Work to be completed
Below are some records. Reproduce them exactly from their first line through the line with "Task: Run the node with the play button", inclusive.

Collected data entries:
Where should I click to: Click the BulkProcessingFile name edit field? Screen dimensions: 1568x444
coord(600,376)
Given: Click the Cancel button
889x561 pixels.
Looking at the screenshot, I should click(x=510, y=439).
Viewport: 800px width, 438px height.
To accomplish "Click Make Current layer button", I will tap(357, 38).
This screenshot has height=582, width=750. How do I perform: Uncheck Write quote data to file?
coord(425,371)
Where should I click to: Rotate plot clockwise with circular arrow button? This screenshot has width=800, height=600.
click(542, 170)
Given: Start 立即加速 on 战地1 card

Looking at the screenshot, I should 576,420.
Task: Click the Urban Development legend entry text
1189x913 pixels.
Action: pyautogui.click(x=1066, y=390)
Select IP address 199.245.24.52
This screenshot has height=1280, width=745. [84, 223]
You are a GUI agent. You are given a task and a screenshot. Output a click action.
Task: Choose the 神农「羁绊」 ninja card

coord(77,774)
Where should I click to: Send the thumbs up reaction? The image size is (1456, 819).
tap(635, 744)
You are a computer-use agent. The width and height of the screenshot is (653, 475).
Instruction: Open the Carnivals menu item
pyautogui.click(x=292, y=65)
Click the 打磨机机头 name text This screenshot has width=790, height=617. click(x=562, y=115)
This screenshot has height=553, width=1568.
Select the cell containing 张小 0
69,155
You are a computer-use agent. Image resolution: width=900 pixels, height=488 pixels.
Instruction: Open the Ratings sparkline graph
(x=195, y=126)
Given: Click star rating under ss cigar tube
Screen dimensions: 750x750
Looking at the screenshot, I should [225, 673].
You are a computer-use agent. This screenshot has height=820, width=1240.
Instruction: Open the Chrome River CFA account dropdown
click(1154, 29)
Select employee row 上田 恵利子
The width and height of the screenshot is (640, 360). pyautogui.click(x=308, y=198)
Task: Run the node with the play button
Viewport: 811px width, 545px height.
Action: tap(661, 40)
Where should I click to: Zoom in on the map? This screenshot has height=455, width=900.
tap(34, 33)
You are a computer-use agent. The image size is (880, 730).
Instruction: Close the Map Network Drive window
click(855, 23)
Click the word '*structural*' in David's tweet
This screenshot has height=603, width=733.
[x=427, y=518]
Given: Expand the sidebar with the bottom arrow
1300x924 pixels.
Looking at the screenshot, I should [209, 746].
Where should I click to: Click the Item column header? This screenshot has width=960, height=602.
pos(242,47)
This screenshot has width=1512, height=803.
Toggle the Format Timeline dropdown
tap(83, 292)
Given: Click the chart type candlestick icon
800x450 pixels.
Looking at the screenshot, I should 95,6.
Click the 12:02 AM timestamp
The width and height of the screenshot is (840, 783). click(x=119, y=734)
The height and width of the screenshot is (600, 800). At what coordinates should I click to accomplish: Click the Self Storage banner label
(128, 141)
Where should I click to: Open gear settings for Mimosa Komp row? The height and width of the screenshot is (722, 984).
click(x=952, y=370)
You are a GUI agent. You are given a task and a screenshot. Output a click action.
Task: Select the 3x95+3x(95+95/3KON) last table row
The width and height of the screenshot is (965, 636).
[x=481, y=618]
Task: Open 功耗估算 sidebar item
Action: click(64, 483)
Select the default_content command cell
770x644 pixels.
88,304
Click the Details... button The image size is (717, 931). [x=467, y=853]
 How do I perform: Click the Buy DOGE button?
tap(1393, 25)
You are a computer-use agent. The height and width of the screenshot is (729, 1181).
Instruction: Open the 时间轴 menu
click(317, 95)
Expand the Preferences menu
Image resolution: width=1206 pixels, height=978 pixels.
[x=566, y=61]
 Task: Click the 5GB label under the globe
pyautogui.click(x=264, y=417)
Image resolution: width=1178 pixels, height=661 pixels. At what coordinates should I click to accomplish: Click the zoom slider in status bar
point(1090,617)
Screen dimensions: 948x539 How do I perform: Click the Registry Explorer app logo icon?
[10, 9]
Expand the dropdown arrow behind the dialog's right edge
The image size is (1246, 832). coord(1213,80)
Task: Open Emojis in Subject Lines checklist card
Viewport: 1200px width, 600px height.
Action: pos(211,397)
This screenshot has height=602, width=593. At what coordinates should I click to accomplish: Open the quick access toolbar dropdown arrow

Solution below
Where should I click to: Click the BulkProcessingFile name edit field? Screen dimensions: 1568x444
coord(600,376)
Given: Click the Cancel button
889x561 pixels.
Looking at the screenshot, I should click(x=510, y=439).
Viewport: 800px width, 438px height.
To accomplish "Click Make Current layer button", I will tap(357, 38).
This screenshot has height=582, width=750. How do I perform: Uncheck Write quote data to file?
coord(425,371)
Where should I click to: Rotate plot clockwise with circular arrow button? This screenshot has width=800, height=600.
click(542, 170)
Given: Start 立即加速 on 战地1 card

Looking at the screenshot, I should 576,420.
Task: Click the Urban Development legend entry text
1189x913 pixels.
Action: pyautogui.click(x=1066, y=390)
Select IP address 199.245.24.52
This screenshot has height=1280, width=745. [84, 223]
You are a GUI agent. You are given a task and a screenshot. Output a click action.
Task: Choose the 神农「羁绊」 ninja card

coord(77,774)
Where should I click to: Send the thumbs up reaction? The image size is (1456, 819).
tap(635, 744)
You are a computer-use agent. The width and height of the screenshot is (653, 475).
Instruction: Open the Carnivals menu item
pyautogui.click(x=292, y=65)
Click the 打磨机机头 name text This screenshot has width=790, height=617. click(x=562, y=115)
This screenshot has height=553, width=1568.
Select the cell containing 张小 0
69,155
You are a computer-use agent. Image resolution: width=900 pixels, height=488 pixels.
Instruction: Open the Ratings sparkline graph
(x=195, y=126)
Given: Click star rating under ss cigar tube
Screen dimensions: 750x750
Looking at the screenshot, I should [225, 673].
You are a computer-use agent. This screenshot has height=820, width=1240.
Instruction: Open the Chrome River CFA account dropdown
click(1154, 29)
Select employee row 上田 恵利子
The width and height of the screenshot is (640, 360). pyautogui.click(x=308, y=198)
Task: Run the node with the play button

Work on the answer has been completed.